Barthold Heinrich Brockes

Barthold Heinrich Brockes (September 22, 1680 – January 16, 1747) was a German poet.

Barthold Brockes, Portrait by Dominicus van der Smissen

He was born in Hamburg and educated at the Gelehrtenschule des Johanneums. He studied jurisprudence at Halle, and after extensive travels in Italy, France and the Netherlands, settled in Hamburg in 1704. In 1720 he was appointed a member of the Hamburg senate, and entrusted with several important offices. Six years (from 1735 to 1741) he spent as Amtmann (bailiff) at Ritzebüttel. He died in Hamburg.

Brockes' poetic works were published in a series of nine volumes under the fantastic title Irdisches Vergnügen in Gott (1721–1748); he also translated Giambattista Marino's La Strage degli innocenti (1715), Alexander Pope's Essay on Man (1740) and James Thomson's The Seasons (1745). His poetry has small intrinsic value, but it is symptomatic of the change which came over German literature at the beginning of the 18th century. His libretto Der für die Sünden der Welt gemarterte und sterbende Jesus (1712), also known as the Brockes Passion, was one of the first passion oratorios—a free, poetic meditation on the passion story without the use of an evangelist character. It was quite popular and was set to music by Reinhard Keiser (1712), Georg Philipp Telemann (1716), George Frideric Handel (1716), Johann Mattheson (1718), Johann Friedrich Fasch (1723), Gottfried Heinrich Stölzel (1725), and Johann Caspar Bachofen (1759), among others.

The children of Brockes by Balthasar Denner

He was one of the first German poets to substitute for the bombastic imitations of Marini, to which he himself had begun by contributing, a clear and simple diction. He was also a pioneer in directing the attention of his countrymen to the new poetry of nature which originated in England. His verses, artificial and crude as they often are, express a reverential attitude towards nature and a religious interpretation of natural phenomena which was new to German poetry and prepared the way for Klopstock.

# # # #

** Problem A **
Return the part of the Brockes biography from "Barthold Heinrich Brockes (September" up to and including "died in Hamburg.", copied word for word.
** Problem B **
According to the Brockes biography, in what year was Brockes appointed a member of the Hamburg senate?

** Dataset extract **
# # # #

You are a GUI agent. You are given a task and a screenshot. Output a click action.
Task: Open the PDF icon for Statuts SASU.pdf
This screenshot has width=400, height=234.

# # # #

** Problem solution A **
Barthold Heinrich Brockes (September 22, 1680 – January 16, 1747) was a German poet.

Barthold Brockes, Portrait by Dominicus van der Smissen

He was born in Hamburg and educated at the Gelehrtenschule des Johanneums. He studied jurisprudence at Halle, and after extensive travels in Italy, France and the Netherlands, settled in Hamburg in 1704. In 1720 he was appointed a member of the Hamburg senate, and entrusted with several important offices. Six years (from 1735 to 1741) he spent as Amtmann (bailiff) at Ritzebüttel. He died in Hamburg.

** Problem solution B **
1720